## Work request
Return all of the entries below, word for word. Omit each picture.

## Screenshot grounding data
——

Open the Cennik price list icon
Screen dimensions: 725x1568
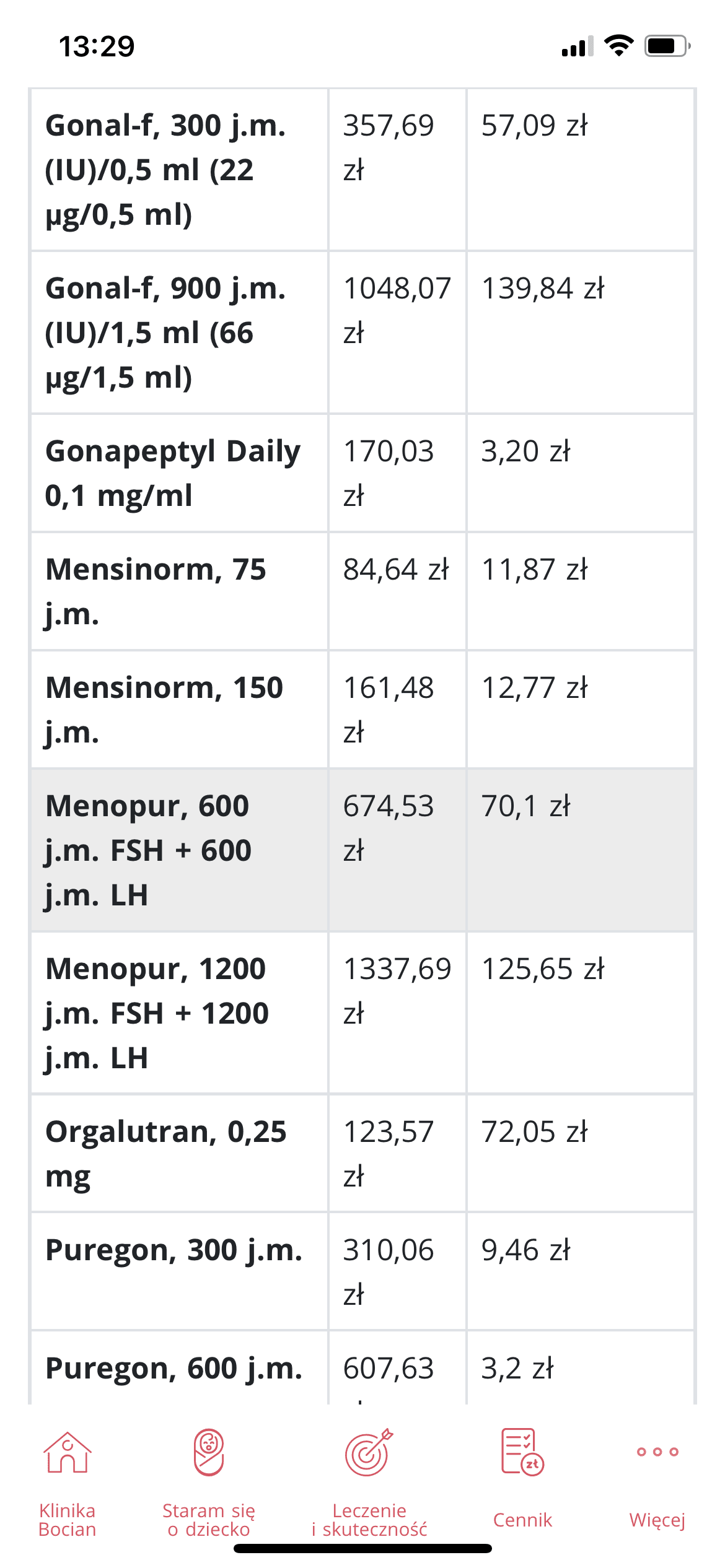pyautogui.click(x=522, y=1452)
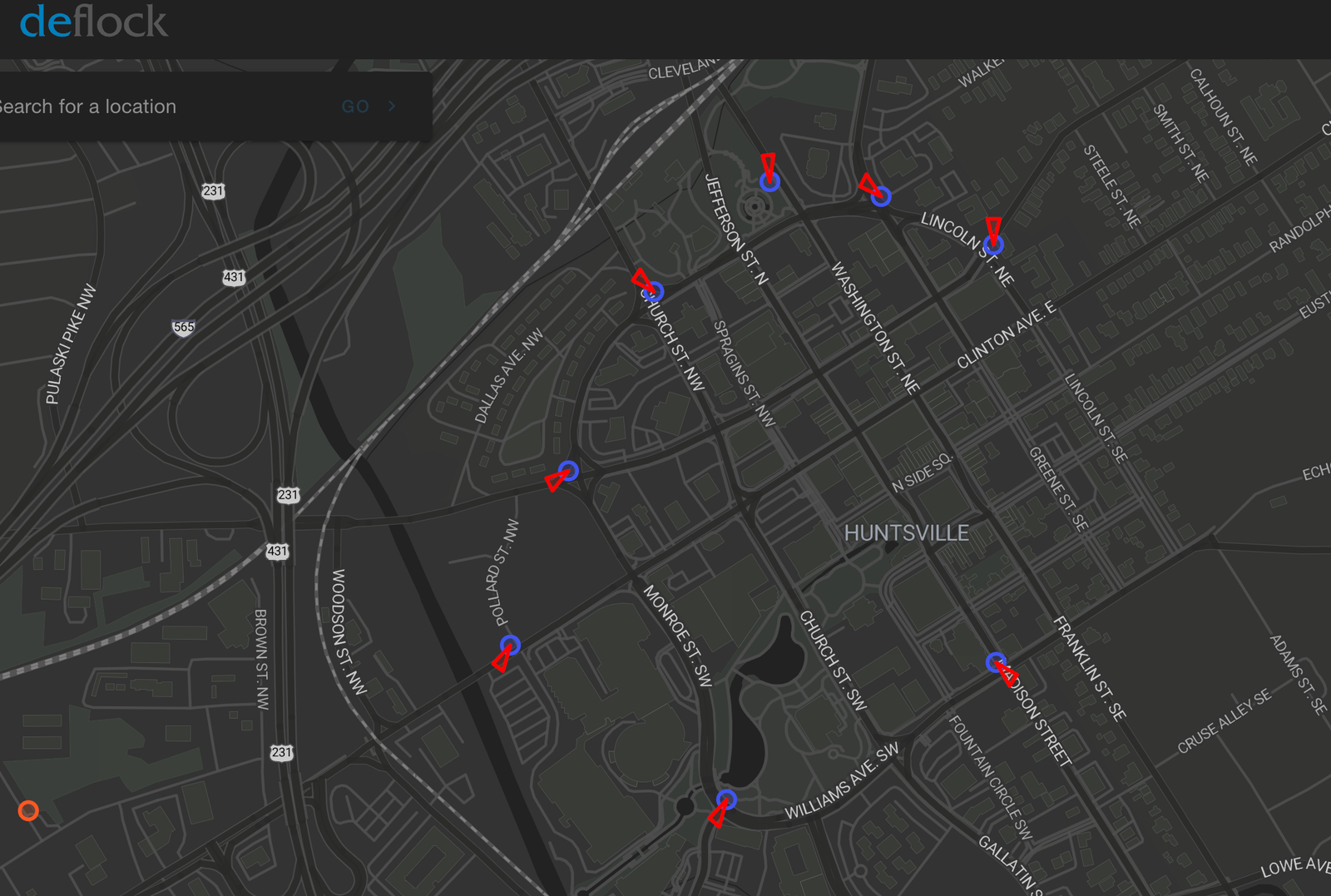Viewport: 1331px width, 896px height.
Task: Select camera marker at west end of Williams Ave. SW
Action: click(725, 799)
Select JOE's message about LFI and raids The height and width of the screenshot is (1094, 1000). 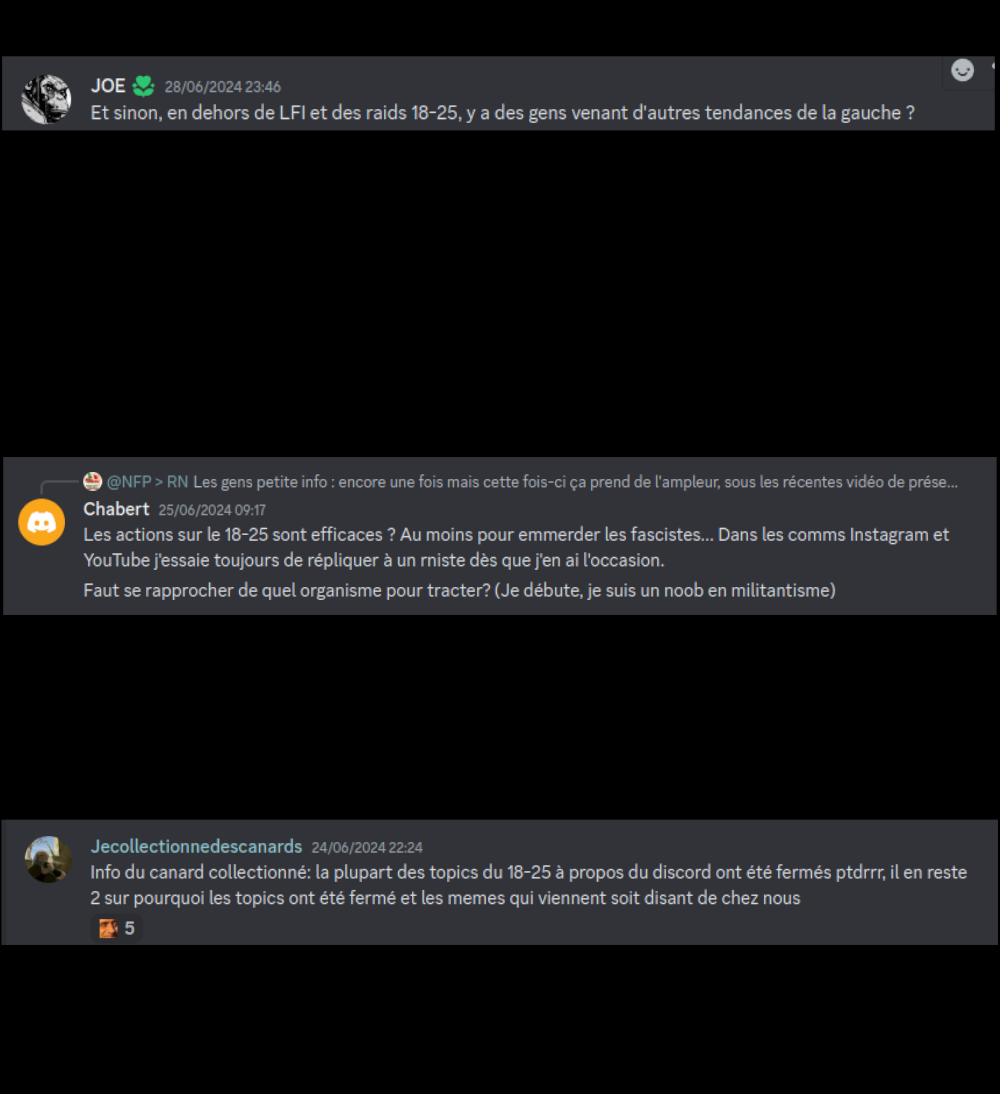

——

## Answer for the task
Open the Cennik price list icon
Screen dimensions: 725x1568
pyautogui.click(x=522, y=1452)
Viewport: 1331px width, 896px height.
Task: Select camera marker at west end of Williams Ave. SW
Action: click(725, 799)
Select JOE's message about LFI and raids The height and width of the screenshot is (1094, 1000). 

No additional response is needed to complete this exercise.